The Equality Act 2010 states that it is discrimination to treat a woman unfavourably because she is on maternity leave. In SW Yorkshire Partnership NHS Foundation Trust v Jackson and ors, the Employment Appeal Tribunal (EAT) held that sending an urgent email to a woman on maternity leave to a work email address that she could not access constituted unfavourable treatment.

Basic facts

Ms Pease, who worked in the Trust’s Health and Wellbeing Services, was told that she was at risk of being made redundant (along with 18 other members of staff) whilst she was on maternity leave.

Two days after she attended a meeting about the forthcoming redundancies, an email was sent to her work address on 28 July 2016 asking her to complete a redeployment document. However, as she was not accessing her work address, she did not receive it. On 4 August, when she rang her workplace, she was told about the form which was then sent to her. She completed and returned it straight away.

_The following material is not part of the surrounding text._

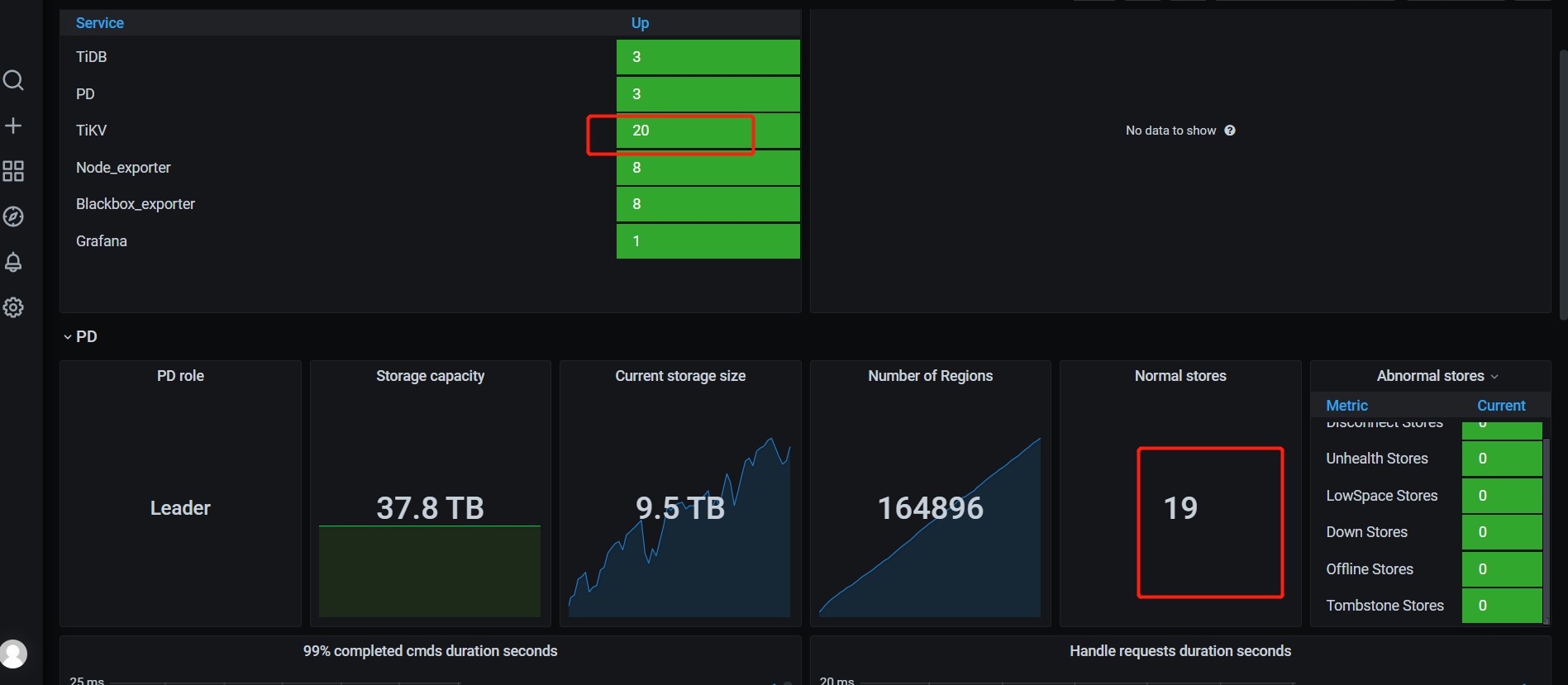Image resolution: width=1568 pixels, height=685 pixels.
Task: Sort table by Service column
Action: (x=100, y=23)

Along with two other members of staff on maternity leave, she alleged discrimination on maternity grounds under section 18(4) of the Equality Act 2010. Her basic argument was that both she and her two colleagues had been treated unfavourably because of “a failure adequately to communicate with them with regard to the redundancy exercise …”.

Relevant law

Section 18(4) of the Equality Act states that “A person (A) discriminates against a woman if A treats her unfavourably because she is exercising or seeking to exercise, or has exercised or sought to exercise, the right to ordinary or additional maternity leave.”

Tribunal decision

The tribunal agreed with her that the delay in contacting her to give her the opportunity to return her preference form was a detriment. Although she had been on the At Risk Register the whole time, she was still put at a disadvantage because she had not been able to submit her preferences during the period from 28 July to 4 August 2016.

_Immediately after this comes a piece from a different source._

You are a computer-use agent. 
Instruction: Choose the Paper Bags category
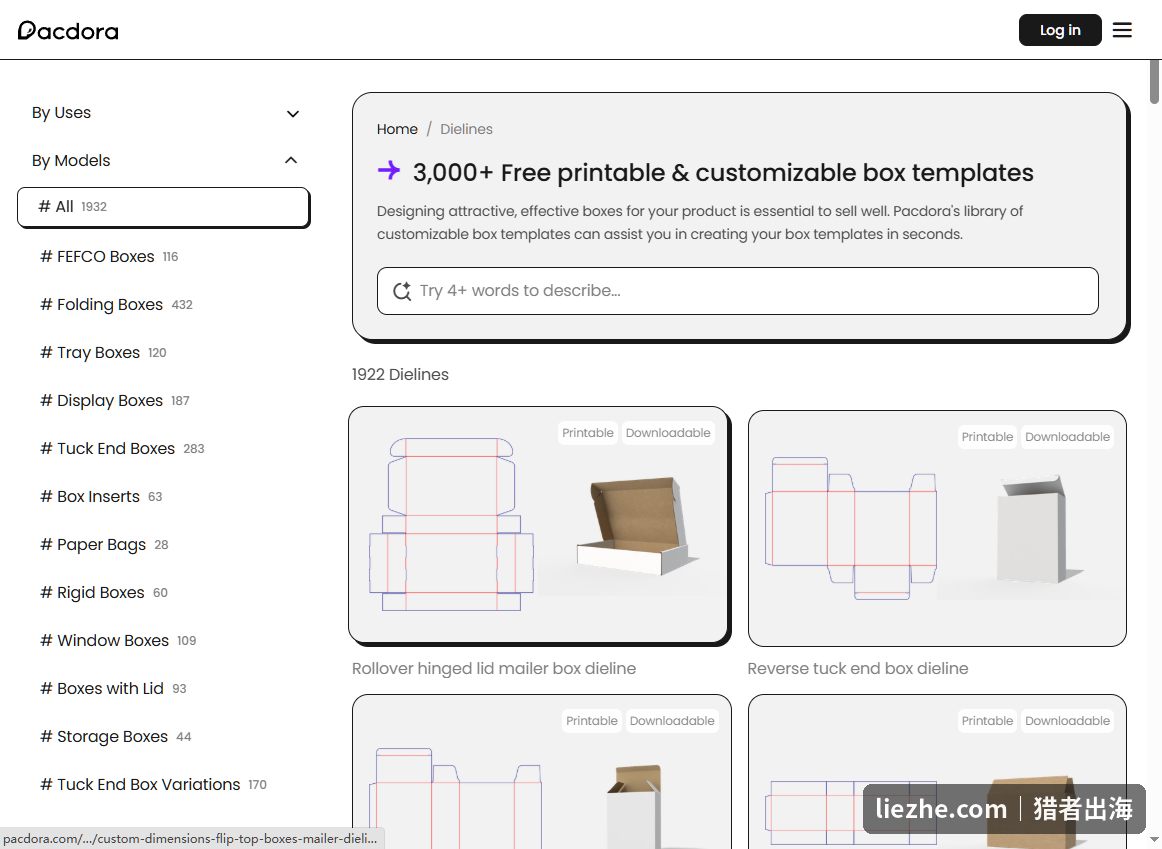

This failure to communicate with her was a consequence of her being on maternity leave and not having access to that information led to a legitimate concern that she was being kept out of the loop. It therefore constituted unfavourable treatment because it arose as a consequence of her exercising her right to maternity leave. The tribunal awarded her £5,000 in compensation.

EAT decision

Allowing the appeal in part, the EAT first held that the Trust’s argument that there had not been any unfavourable treatment was “hopeless”. It was clear that having an important and urgent work message sent to an email address which Ms Pease could not access must amount to unfavourable treatment “one way or another”.

However, the EAT held that the tribunal was wrong to conclude that the unfair treatment arose “because” she exercised her right to maternity leave and that this therefore amounted to discrimination under section 18(4). Although the unfavourable treatment would not have happened “but for” the fact that Ms Pease was on maternity leave, the tribunal had not considered whether this was the “reason why” she had been treated unfavourably. As such it was not clear why the sender of the email used only her work email address or why she did not have access to her work emails.

It therefore remitted the case to the same tribunal to decide whether it would be appropriate to hear further evidence and/or whether it should or could make further findings of fact before considering the case properly in relation to causation.